The Question Dividing California's Democrats
WHY YOU SHOULD CARE
Because health care will be a defining fight in 2018.
By Daniel Malloy
As Dave Min, running in one of the most pivotal congressional races in the country next year, chats with voters around Orange County, California, health care is on the tip of everyone’s tongue. While many want nothing less than a single-payer federal plan, as proposed by Vermont senator Bernie Sanders, “I don’t see consensus around that direction,” Min says.

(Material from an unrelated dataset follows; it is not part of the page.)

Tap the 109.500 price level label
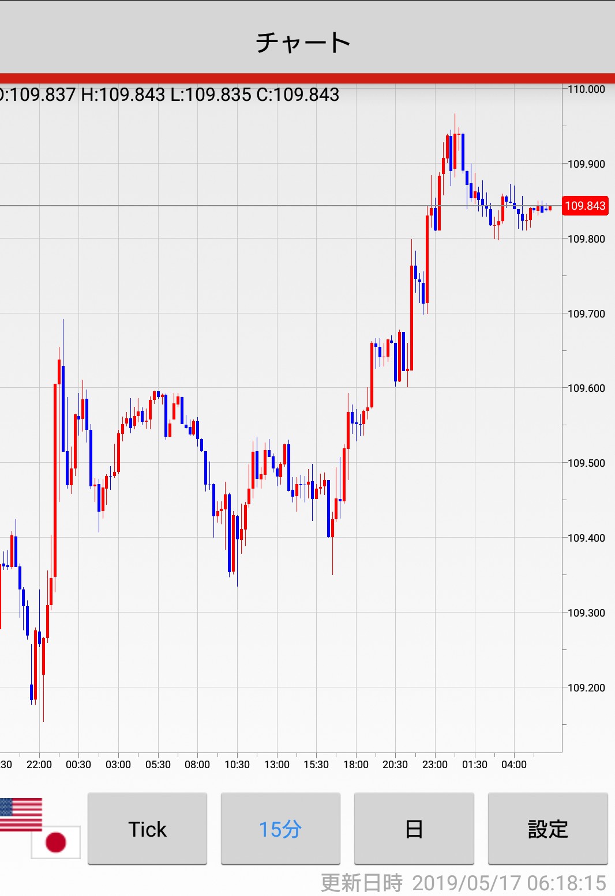This screenshot has width=615, height=896. [586, 463]
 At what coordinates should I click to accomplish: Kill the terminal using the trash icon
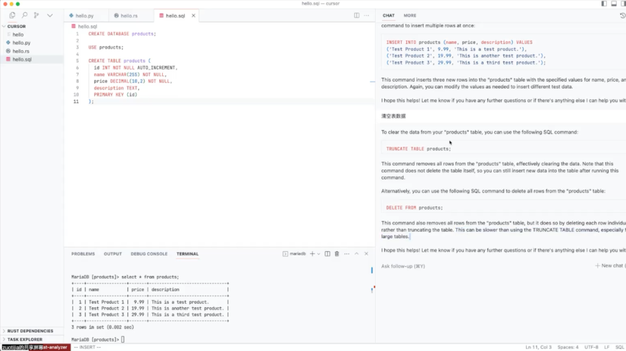click(x=337, y=254)
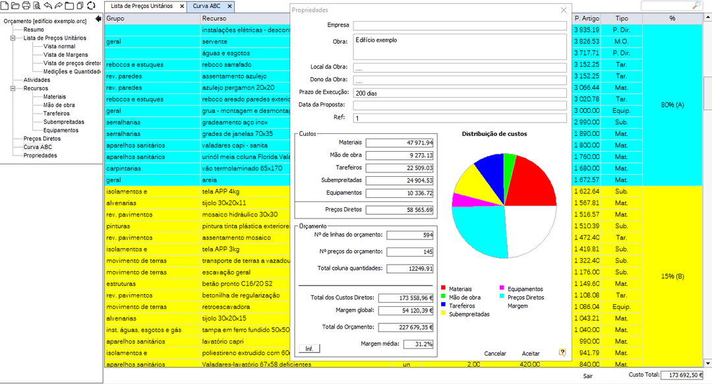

Incremental steps such as allowing nonseniors to buy into a Medicare “public option” as part of Obamacare are more feasible — and have broader appeal in a “historically Republican, fiscally conservative district like mine,” he says. But Kia Hamadanchy, another of the seven Democrats who want a shot at Republican incumbent Mimi Walters, is all-in for single-payer. “You’re not a progressive unless you’re single-payer, for a lot of people,” Hamadanchy says. “It’s become a line-in-the-sand issue, kind of the way the Iraq War was in 2008.”

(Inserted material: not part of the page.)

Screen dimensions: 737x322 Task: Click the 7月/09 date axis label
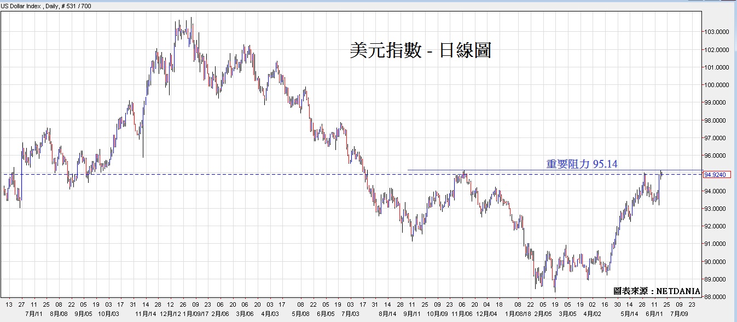678,314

Democrats across the U.S. are divided over Medicare for all as part of a larger ideological question: Does the party need a moderate approach to capture Republican seats, or should it embrace the energy of Sanders acolytes and swing left with a more populist agenda? The debate is a critical part of the party’s discourse in Texas, Nebraska and New York, where Democrats are aiming to unseat Republican incumbents. But it’s a particularly combustible fight in California, where the state legislature held a heated debate this year over a state single-payer program that was blocked by the House speaker.
Medicare for all is such a political winner that it would be almost political malpractice for candidates not to run on it.
Adam Green, co-founder, Progressive Campaign Change Committee
Creating a single national health insurance system has long been a goal of the left, but Sanders’ campaign helped juice the idea’s popularity among Washington Democrats. Medicare-for-all bills are now co-sponsored by 17 Senate Democrats and 121 House Democrats — the majority of the caucus. But many voters are uneasy with the trillions of dollars in tax increases needed to fund a national health care system.
Polls show a slim majority in favor of the idea nationally: The Kaiser Health Tracking Poll found 53 percent support in June, while the Harvard-Harris Poll found 52 percent support in September. But looking at the key congressional districts where Democrats are seeking their 24 pickups to conquer the House, Republicans are eager for the discussion. “Single-payer health care is not very popular, generally speaking, but even more so in some of these upper middle-class suburban districts,” says Jesse Hunt, spokesman for the National Republican Congressional Committee. “How do they square issues like single-payer with that electorate? That is an issue that will continue to fester this cycle.”
By drilling in on single-payer, Republicans hope to flip an apparent strength for Democrats. Republican legislative efforts to dismantle Obamacare have thus far proven unpopular and unsuccessful. This month in Maine, voters expanded Medicaid by a wide margin in a ballot referendum. In Virginia, a plurality told exit pollsters that health care was their most important issue — and that group overwhelmingly backed Democrat Ralph Northam for governor. Tyler Law, spokesman for the Democratic Congressional Campaign Committee, says, “Democrats have a huge advantage on health care,” and the “robust primaries” are a sign of his side’s bountiful energy. “Every candidate will be carrying their own authentic message because there’s no one-size-fits-all approach when you’re competing across the largest battlefield in a decade,” he says.
Liberal pressure groups such as the Sanders-tied Our Revolution, Justice Democrats and National Nurses United are pushing for single-payer. But the Progressive Campaign Change Committee, which has at times clashed with the DCCC, is seeking consensus. PCCC co-founder Adam Green says he defines “Medicare for all” more broadly to include an optional Medicare buy-in of the type that Min supports in Orange County and Sen. Chris Murphy, D-Conn., is proposing in Washington. A January 2015 poll by Green’s Progressive Change Institute found 71 percent support for a Medicare buy-in, with just 13 percent opposed. “I don’t think single-payer or even the broader goal of Medicare for all will be a litmus test in 2018, but Medicare for all is such a political winner that it would be almost political malpractice for candidates not to run on it,” Green says.
Bob Mulholland, a veteran Democratic strategist in California, remains wary of the idea, even as he says of the activists: “Their hearts are in the right place.” He points to last year’s failure of a ballot measure to create a state single-payer plan in Colorado, which garnered just 20.6 percent of the vote — even as Hillary Clinton won the state. Ballot measures to limit drug prices also failed last year in California and this year in Ohio.
The party schism is hitting the heartland too. In Nebraska, Kara Eastman is running an insurgent primary campaign against former U.S. Rep. Brad Ashford — a Blue Dog who lost the Omaha-based seat in 2016 to Republican Don Bacon. Eastman, a 46-year-old social worker who recently came to support single-payer after conducting more research into the costs and benefits, says health care is a defining issue in her primary. And what about those who say Ashford’s centrism is the better general-election play? “If that were true,” Eastman says, “he would have kept his job.”